まだデザートには早いけど……ま、いっか。

すぐ隣に、かき氷の屋台があった。

1個、100円か。


「何味がいいの?」

「……苺」


俺はブルーハワイにしよう。

俺は屋台のおじさんに注文をしに行った。


「あの、苺とブルーハ」

「苺味、1つください」


かすみが俺の言葉に被せるように言った。


「え……は?」

「スプーンは、2つで」

「はいよ!」


と、おじさんはかき氷を作り始めた。

わけの分からぬまま、おじさんに100円を払い、苺味のかき氷を受け取った。


「ありがとねー!」


と、笑顔で手を振るおじさん。

苺味のかき氷を持って、「沢寺」の中にある木製のベンチに座った。


「ほい」


ストローの先を切って作ったスプーンを1本、かすみに渡す。


「……さんくす」


かすみはそれを受け取り、俺が持っているかき氷を食べ始めた。俺も食べる。

かすみは何故、かき氷を1つにしたのか。

まさか、まさかな……。


「……かすみ、別に100円ぐらい気にしなくてよかったんだよ」


かすみはこちらに目もくれず、黙々と食べながら、


「……別に」


どんだけ、碧夜と行きたかったんだよ。碧夜のことなんか無視して、俺の誘いなんて断ればよかったのに……。


「なぁ、かすみ」


俺はかき氷を食べる手を止めた。

乙女心も分からないし、そもそも、かすみにそんなものがあるのかすら怪しい。でも、今、かすみが不機嫌なのは、俺が誘ったからだろう。そう、原因は、俺なんだ。

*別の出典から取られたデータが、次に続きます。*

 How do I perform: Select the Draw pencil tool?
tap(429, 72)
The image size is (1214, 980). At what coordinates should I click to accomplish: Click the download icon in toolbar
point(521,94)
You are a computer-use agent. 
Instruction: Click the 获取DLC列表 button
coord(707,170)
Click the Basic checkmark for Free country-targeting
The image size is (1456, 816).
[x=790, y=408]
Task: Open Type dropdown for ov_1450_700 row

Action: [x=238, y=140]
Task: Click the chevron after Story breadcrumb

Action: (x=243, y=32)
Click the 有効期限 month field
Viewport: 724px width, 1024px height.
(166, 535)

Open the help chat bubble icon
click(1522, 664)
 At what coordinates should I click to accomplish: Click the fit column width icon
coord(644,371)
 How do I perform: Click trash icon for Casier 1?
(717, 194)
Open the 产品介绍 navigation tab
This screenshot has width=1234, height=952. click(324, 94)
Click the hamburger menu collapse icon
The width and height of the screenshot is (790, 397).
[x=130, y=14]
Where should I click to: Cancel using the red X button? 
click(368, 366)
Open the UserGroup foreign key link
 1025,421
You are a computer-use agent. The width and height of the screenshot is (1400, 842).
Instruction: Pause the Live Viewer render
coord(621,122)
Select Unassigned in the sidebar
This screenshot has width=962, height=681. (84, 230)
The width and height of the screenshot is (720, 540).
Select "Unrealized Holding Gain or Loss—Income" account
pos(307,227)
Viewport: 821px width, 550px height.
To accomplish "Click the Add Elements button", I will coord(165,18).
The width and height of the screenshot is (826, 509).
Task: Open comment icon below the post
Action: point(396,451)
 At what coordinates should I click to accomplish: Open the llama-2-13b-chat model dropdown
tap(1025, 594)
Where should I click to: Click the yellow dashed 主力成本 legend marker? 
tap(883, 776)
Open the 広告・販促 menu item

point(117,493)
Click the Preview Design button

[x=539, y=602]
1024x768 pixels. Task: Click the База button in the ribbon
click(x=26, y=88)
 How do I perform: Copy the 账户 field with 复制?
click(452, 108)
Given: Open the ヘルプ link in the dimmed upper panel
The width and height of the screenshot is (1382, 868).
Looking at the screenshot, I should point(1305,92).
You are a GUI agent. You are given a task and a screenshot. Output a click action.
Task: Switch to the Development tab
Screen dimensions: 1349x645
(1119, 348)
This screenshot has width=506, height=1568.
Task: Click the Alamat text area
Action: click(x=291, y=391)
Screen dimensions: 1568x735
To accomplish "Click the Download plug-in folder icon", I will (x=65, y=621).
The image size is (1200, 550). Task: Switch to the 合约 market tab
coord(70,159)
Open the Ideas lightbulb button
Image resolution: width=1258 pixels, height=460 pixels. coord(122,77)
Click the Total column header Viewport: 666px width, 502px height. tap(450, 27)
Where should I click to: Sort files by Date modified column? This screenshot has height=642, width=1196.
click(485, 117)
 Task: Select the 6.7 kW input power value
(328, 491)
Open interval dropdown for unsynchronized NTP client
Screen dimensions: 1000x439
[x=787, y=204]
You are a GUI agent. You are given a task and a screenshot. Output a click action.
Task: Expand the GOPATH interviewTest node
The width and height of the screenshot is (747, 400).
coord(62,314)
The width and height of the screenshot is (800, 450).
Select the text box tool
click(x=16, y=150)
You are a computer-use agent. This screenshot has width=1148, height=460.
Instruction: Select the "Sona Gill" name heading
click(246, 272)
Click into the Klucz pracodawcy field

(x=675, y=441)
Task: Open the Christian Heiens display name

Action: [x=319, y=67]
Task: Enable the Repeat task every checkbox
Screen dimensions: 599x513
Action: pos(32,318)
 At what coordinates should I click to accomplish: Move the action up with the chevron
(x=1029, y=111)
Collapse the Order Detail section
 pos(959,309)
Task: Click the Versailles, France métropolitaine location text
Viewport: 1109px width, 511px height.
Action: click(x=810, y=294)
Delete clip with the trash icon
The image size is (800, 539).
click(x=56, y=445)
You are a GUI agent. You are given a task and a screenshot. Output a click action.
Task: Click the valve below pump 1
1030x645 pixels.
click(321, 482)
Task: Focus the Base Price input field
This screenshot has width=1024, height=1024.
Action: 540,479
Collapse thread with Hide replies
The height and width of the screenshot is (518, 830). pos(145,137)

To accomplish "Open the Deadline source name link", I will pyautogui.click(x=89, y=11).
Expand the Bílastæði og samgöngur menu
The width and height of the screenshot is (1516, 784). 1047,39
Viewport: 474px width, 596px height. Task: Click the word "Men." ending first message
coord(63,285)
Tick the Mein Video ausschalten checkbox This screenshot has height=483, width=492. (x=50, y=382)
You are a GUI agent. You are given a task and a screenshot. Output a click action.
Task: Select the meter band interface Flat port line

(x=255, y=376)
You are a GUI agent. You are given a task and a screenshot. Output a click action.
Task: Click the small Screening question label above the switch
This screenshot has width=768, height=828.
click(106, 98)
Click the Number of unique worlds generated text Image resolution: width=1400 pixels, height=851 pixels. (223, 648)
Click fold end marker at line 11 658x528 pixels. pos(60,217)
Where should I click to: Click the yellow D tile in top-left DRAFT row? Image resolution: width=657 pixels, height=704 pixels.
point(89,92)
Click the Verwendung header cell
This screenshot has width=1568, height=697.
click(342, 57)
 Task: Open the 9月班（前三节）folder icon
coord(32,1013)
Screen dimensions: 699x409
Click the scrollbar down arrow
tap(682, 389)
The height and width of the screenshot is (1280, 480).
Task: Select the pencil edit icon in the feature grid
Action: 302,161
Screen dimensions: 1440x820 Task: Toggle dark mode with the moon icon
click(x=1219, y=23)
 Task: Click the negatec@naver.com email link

「ごめんな。無理矢理、連れて来て。本当は、碧夜と行きたかったんでしょ? ほら、明日もここでお祭りあるしさ、明日は、碧夜と2人で……」

「気付けよ、馬鹿澄人」


え?

小さな声だけど、かすみが何か言った。


「鈍感、阿保、馬鹿」


こちらを見ているかすみの両目には、うっすら涙が溜まっていた。


「え……かすみ?」

「い、一緒に2人で来れて」


俺は夢でも見ているのだろうか。


「……嬉しかった」


かすみの頰が赤かった。


「嬉しかった、んだよ……馬鹿」


かすみが、可愛く見えるのは、気の所為だろうか。

溶けた苺味のかき氷が指を伝った。


「……あり、がと……馬鹿澄人」


その冷たさが、今の俺にはちょうどよかった。

ちなみに、湊の幼馴染の、滴と紗奈は、2人でこの祭りに行ったらしいです。畜生。畜生が。羨ましいよ。